S’il y a une leçon difficile entre toutes à apprendre, c’est que nous sommes des êtres “sans force”. Ceux qui ont conscience de leur entière incapacité cherchent leur force dans un Prophète puissant qui a triomphé de la puissance de satan et des incrédules. Alors ceux qui gémissent sous l’esclavage du péché doivent prendre les bonnes résolutions et considérer les fourmis, pour devenir sages ! Les fourmis préparent en été leurs vivres. “Va vers la fourmi, paresseux ; regarde ses voies et sois sage. Les fourmis n’ont ni chef, ni surveillant, ni gouverneur, elles préparent en été leur pain, elles amassent pendant la moisson la nourriture.” Rien ne les pousse au travail, ni chef, ni surveillant, ni gouverneur, rien ne les oblige, si ce n’est le sentiment qu’il y a un temps dans lequel elles peuvent amasser ce qui les fera vivre quand viendront les mauvais jours. De même pour nous, depuis toujours nous recueillons les richesses éternelles et les biens des cieux, d’où les voleurs n’approchent pas et où la teigne ne détruit pas. Quelle folie de ne penser qu’au temps présent, quand toute l’éternité est en jeu ! Quelle diligence chez les fourmis et quelle activité dans une fourmilière ! L’hiver vient, si elles ne se hâtent pas, elles auront faim. Quand le temps de la moisson est passé, on ne trouve rien. Quel enseignement pour nous qui avons des ennemis nombreux contre lesquels nous sommes sans puissance ?
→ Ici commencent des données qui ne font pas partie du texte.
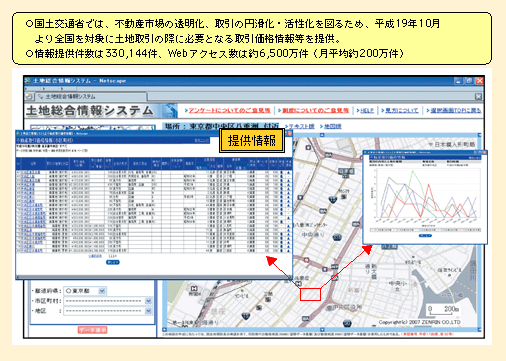Click the new tab icon left of the browser tab
Image resolution: width=506 pixels, height=361 pixels.
click(29, 96)
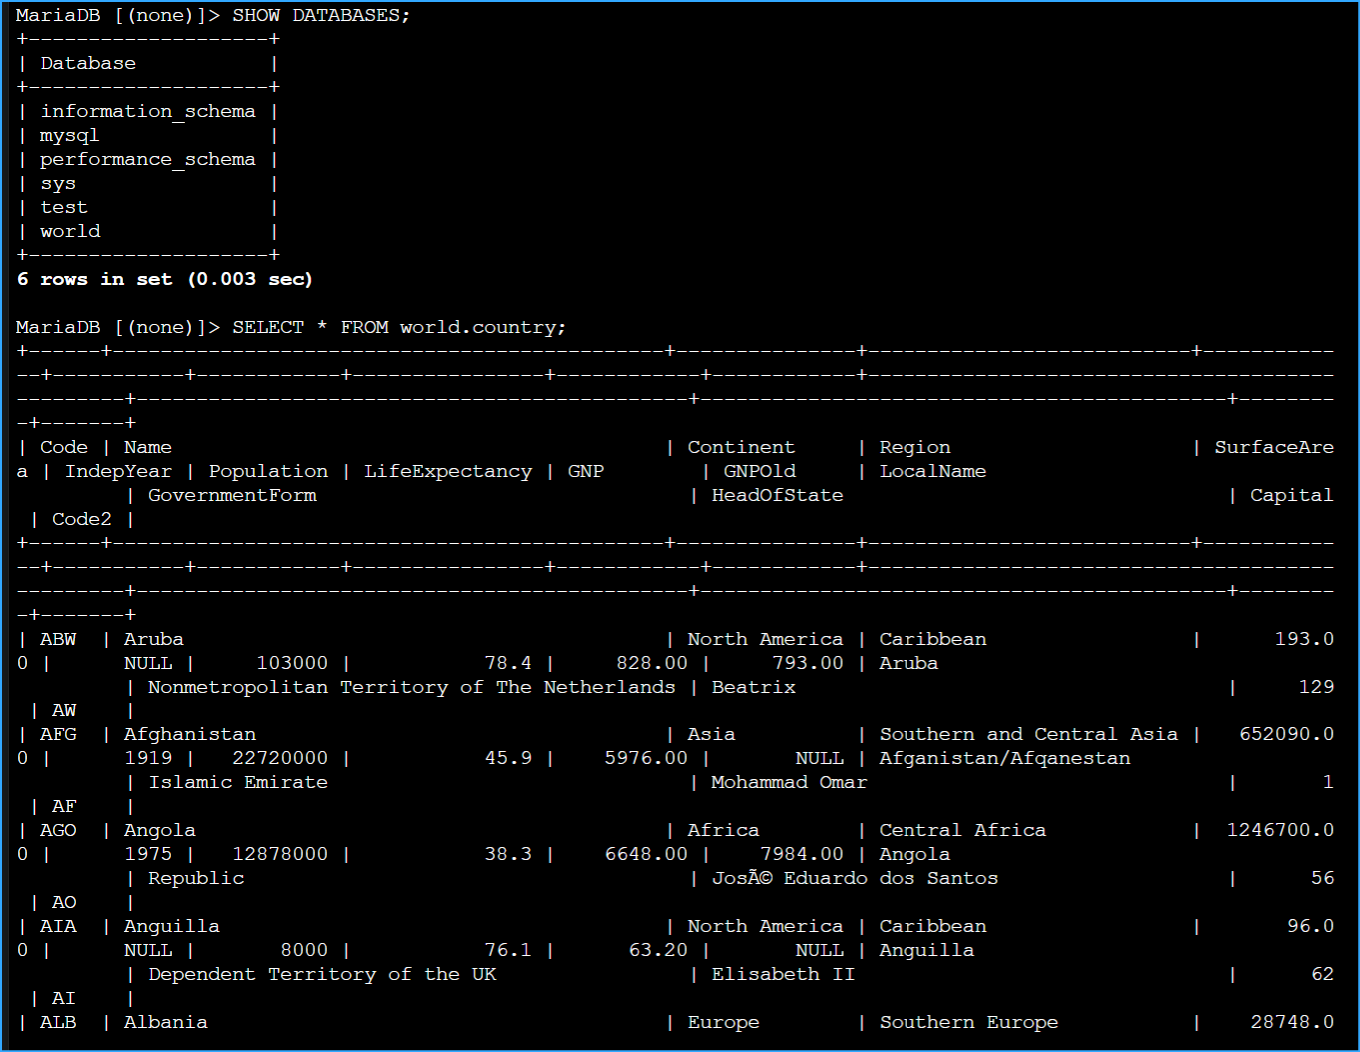Image resolution: width=1360 pixels, height=1052 pixels.
Task: Click the Code2 column header
Action: coord(82,520)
Que Dieu veuille nous accorder à tous de connaître la sagesse qui consiste à nous occuper de l’avenir, tandis qu’il en est temps, comme les fourmis, de nous mettre à l’abri. Sidna Moussa disait : “Seigneur, tu as été notre demeure de génération en génération à nous laisser conduire par ton esprit en toutes choses en attendant d’être introduits au Paradis. Fléchissons nos genoux devant Dieu et prions”, disait mon ami Bakkir, le sage à Beni Isguen.